I have this a Dataframe with 200.000 rows that looks like this:
import pandas as pd
inp = [{'guess':173, 'start_date':'2004-05-06', 'end_date':'2004-05-06'}, {'guess':173, 'start_date':'2018-07-06', 'end_date':'2018-07-05'},
{'guess':347, 'start_date':'2011-05-30', 'end_date':'2018-10-09'}, {'guess':347, 'start_date':'2011-10-27 ', 'end_date':'2099-01-01'},
{'guess':347, 'start_date':'2015-12-29', 'end_date':'2099-01-01'},{'guess':347, 'start_date':'2016-01-05', 'end_date':'2099-01-01'},
{'guess':347, 'start_date':'2018-11-02', 'end_date':'2099-01-01'}]
df = pd.DataFrame(inp)
df.head()
Now I want to iterate over the rows of this frame. First off all i want to check if there are other guess with the same ID, in that case, i want identify how many of products the guess have active at the time it buy the product.

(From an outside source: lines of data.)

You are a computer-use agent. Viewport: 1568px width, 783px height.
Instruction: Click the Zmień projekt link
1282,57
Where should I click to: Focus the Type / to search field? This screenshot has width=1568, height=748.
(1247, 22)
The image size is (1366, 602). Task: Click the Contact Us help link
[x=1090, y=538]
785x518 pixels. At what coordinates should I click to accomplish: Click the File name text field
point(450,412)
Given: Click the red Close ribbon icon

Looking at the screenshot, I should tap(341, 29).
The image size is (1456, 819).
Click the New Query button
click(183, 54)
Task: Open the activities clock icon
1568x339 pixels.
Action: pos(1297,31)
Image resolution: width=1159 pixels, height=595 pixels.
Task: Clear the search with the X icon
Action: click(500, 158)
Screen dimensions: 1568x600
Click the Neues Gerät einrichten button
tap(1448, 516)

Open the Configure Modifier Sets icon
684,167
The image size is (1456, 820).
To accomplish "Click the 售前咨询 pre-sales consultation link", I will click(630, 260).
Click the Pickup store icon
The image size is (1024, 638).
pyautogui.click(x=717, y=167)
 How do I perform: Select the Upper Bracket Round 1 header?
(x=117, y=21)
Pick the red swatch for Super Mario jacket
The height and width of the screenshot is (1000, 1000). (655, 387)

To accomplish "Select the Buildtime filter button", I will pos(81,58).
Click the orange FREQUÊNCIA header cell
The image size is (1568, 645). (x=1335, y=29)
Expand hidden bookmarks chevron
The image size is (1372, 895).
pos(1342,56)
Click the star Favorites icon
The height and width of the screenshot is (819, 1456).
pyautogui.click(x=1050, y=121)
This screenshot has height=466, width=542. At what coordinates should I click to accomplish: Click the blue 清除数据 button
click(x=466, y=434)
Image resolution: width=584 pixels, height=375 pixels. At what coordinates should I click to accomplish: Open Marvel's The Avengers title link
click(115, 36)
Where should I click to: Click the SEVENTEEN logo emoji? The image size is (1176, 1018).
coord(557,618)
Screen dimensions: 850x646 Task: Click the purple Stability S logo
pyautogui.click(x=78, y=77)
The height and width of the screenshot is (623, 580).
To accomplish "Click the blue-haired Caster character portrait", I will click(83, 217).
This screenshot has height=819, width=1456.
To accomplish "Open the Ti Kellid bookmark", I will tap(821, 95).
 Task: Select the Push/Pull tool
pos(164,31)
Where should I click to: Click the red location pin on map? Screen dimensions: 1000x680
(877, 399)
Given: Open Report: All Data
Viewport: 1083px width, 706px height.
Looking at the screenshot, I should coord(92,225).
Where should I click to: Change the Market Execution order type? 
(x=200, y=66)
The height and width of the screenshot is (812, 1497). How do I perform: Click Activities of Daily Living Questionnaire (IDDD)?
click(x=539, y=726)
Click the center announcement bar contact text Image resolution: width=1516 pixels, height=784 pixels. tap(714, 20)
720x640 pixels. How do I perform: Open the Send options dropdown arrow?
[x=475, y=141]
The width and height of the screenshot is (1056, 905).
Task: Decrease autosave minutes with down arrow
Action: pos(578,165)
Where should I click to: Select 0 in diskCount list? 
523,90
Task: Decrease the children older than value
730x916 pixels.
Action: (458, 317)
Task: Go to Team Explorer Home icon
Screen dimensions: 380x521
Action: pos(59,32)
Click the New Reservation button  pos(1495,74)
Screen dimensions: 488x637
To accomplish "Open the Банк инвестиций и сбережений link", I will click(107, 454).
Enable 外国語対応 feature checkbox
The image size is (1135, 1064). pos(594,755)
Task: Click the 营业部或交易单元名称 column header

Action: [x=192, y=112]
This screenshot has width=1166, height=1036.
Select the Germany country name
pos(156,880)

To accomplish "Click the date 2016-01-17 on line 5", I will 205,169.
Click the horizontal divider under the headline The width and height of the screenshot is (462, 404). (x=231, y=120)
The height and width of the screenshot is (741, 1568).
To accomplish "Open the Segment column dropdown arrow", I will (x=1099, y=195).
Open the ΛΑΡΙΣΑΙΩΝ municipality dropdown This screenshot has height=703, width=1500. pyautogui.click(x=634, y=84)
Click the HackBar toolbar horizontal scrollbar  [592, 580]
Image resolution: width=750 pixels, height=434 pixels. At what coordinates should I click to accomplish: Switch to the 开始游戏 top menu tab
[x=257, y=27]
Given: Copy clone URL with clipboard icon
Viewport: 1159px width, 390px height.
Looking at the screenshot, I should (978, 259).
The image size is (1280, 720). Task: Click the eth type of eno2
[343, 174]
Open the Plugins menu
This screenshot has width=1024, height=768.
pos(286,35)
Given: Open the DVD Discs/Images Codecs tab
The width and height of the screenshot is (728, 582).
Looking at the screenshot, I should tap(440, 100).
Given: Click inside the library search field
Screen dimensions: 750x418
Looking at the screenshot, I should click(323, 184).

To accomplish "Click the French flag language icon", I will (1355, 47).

The output what i am looking for is:
Output:
Guess start_date end_date Counter
0 1734 2004-05-06 2018-05-05 0
1 1734 2018-07-06 2099-01-01 0 it is 0 because when he buy the 2 item, the first is deleted
2 3470 2011-05-30 2018-10-09 0
3 3470 2011-10-27 2099-01-01 1
4 3470 2015-12-29 2099-01-01 2
5 3470 2016-01-05 2099-01-01 3
6 3470 2018-11-02 2099-01-01 3 it happend the same in line 1
I have been trying with "iterrows()" but it is too big for it.